> [WHAT THE EXERCISE ASKS]:
Print each entry word for word without images.

> [EXTRACTED RECORDS]:
----------------

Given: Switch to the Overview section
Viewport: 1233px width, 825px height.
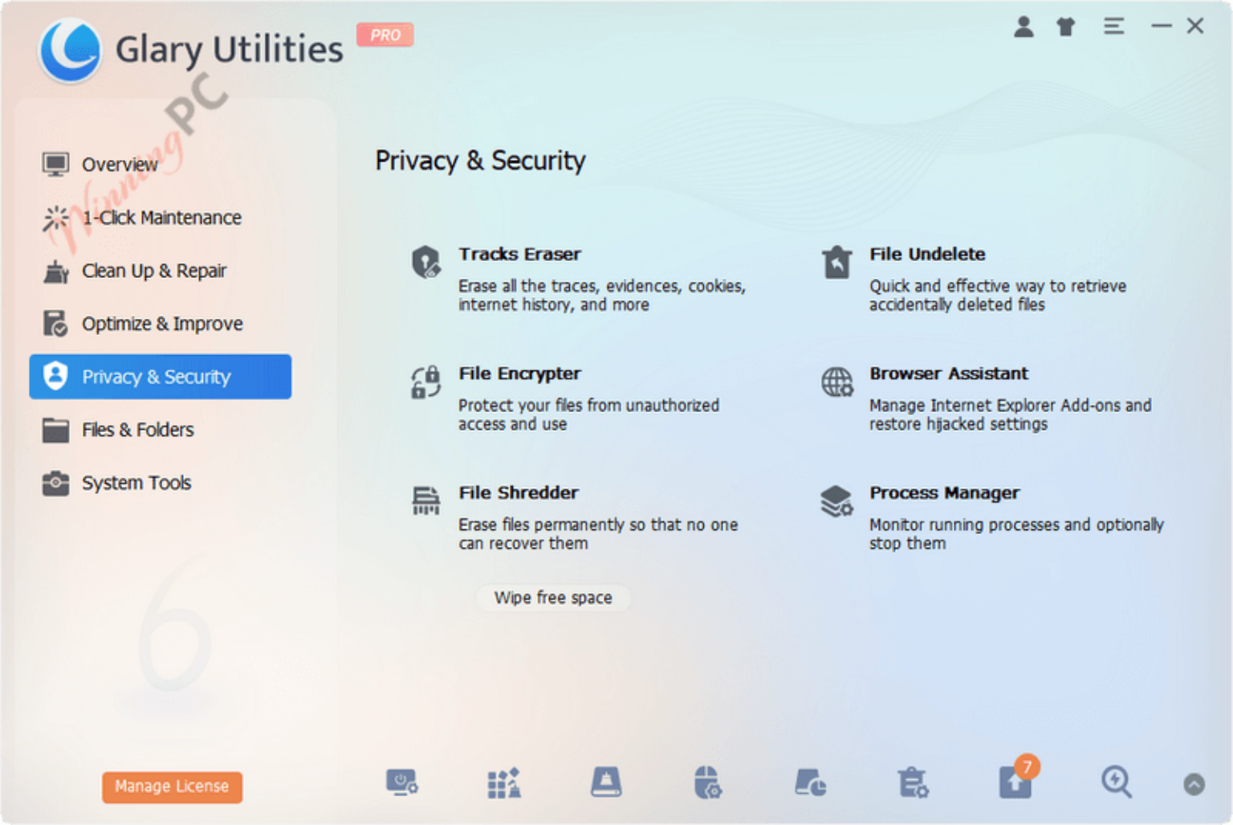Looking at the screenshot, I should click(120, 164).
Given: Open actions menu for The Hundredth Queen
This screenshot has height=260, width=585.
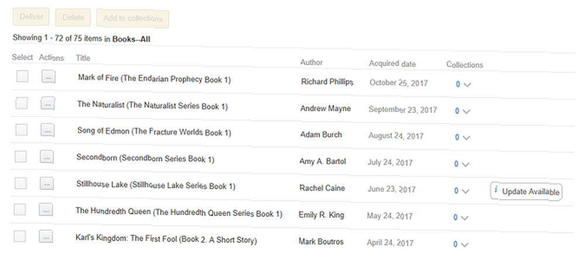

----------------

> [SOLUTION FOR THIS TASK]:
Given: Switch to the Overview section
Viewport: 1233px width, 825px height.
Looking at the screenshot, I should click(120, 164).
Given: Open actions menu for The Hundredth Queen
This screenshot has height=260, width=585.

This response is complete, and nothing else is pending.